Data rows:
—————
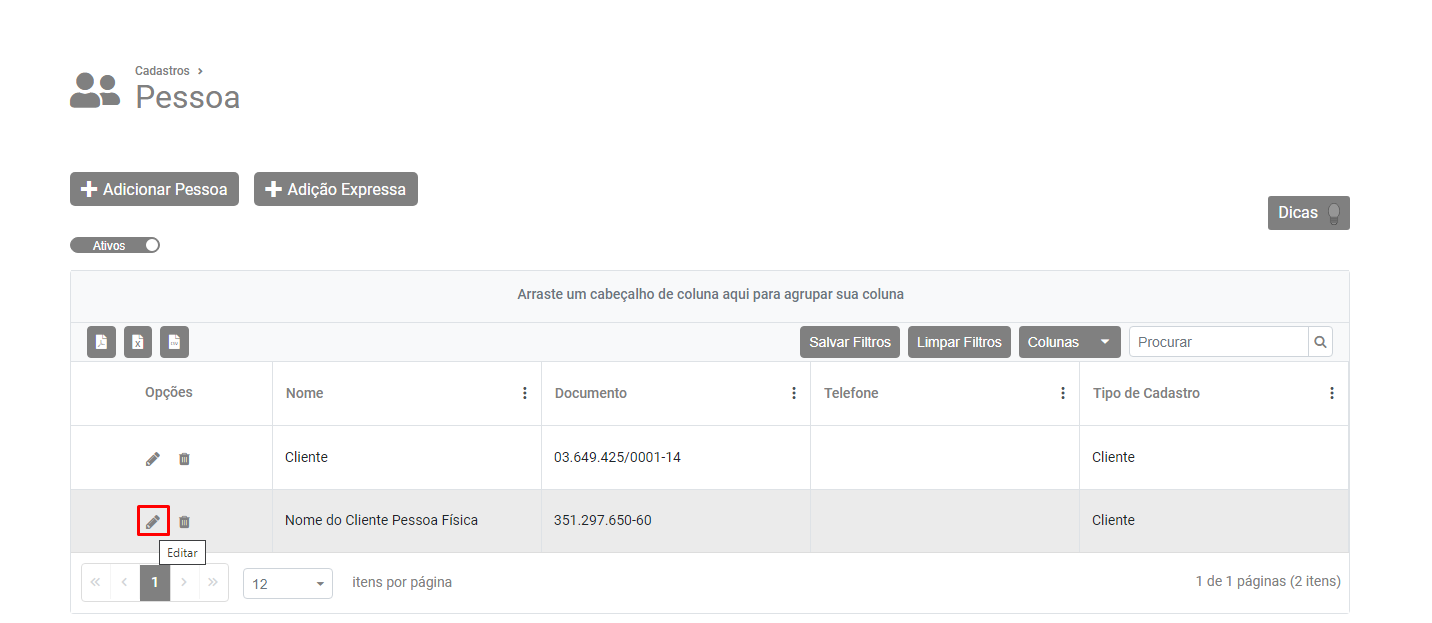
Task: Click the Adicionar Pessoa button
Action: pyautogui.click(x=154, y=189)
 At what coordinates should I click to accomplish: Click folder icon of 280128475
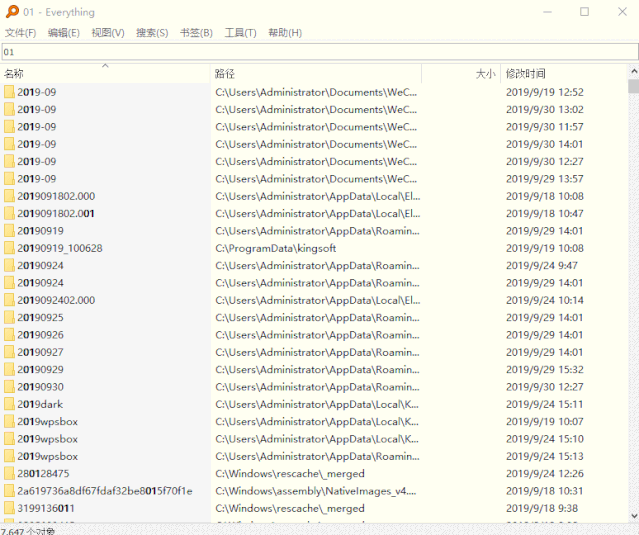pyautogui.click(x=9, y=474)
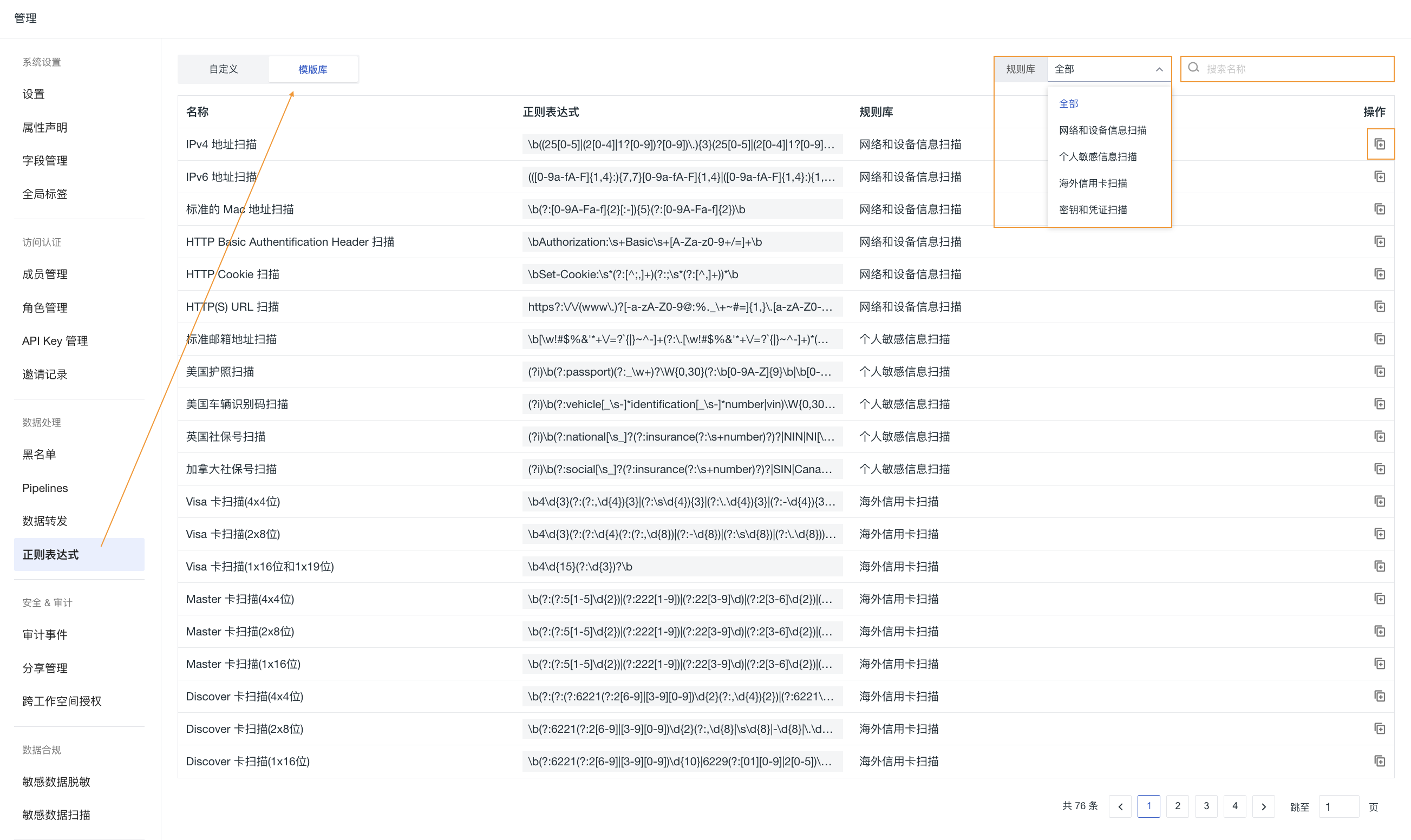Click copy icon for Master 卡扫描(1x16位) row
This screenshot has height=840, width=1411.
coord(1379,664)
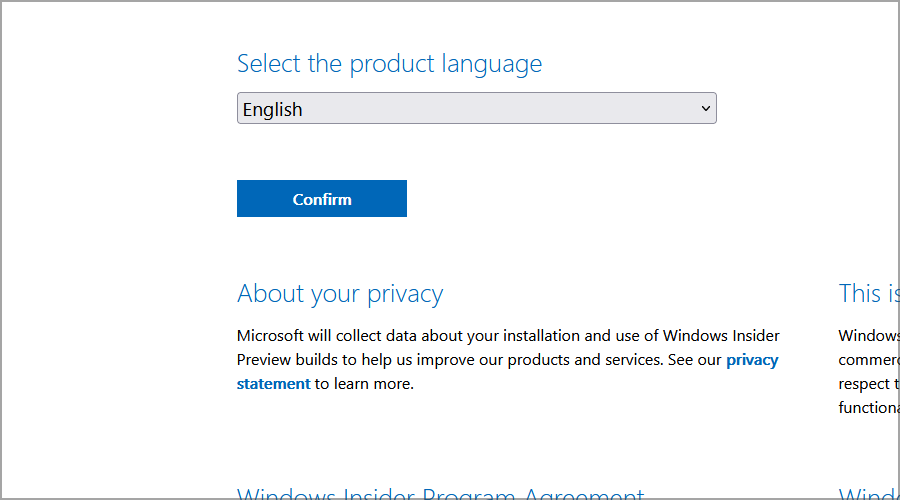Click the 'statement' link word
Screen dimensions: 900x500
[x=273, y=384]
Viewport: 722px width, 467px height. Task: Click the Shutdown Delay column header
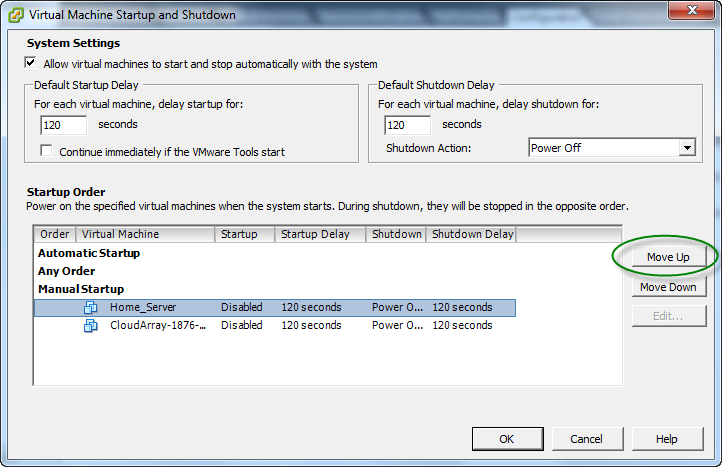click(471, 234)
—————
What to work on: Present the part of the items that opens with the line containing "Viewport: 722px width, 467px" and runs through the end of the items as a Markdown table with columns named Row and Line. Number each line in Row, skip blank lines, and leave the pictures out.

Answer to this task:
| Row | Line |
|---|---|
| 1 | Viewport: 722px width, 467px height. Task: Click the Shutdown Delay column header |
| 2 | click(471, 234) |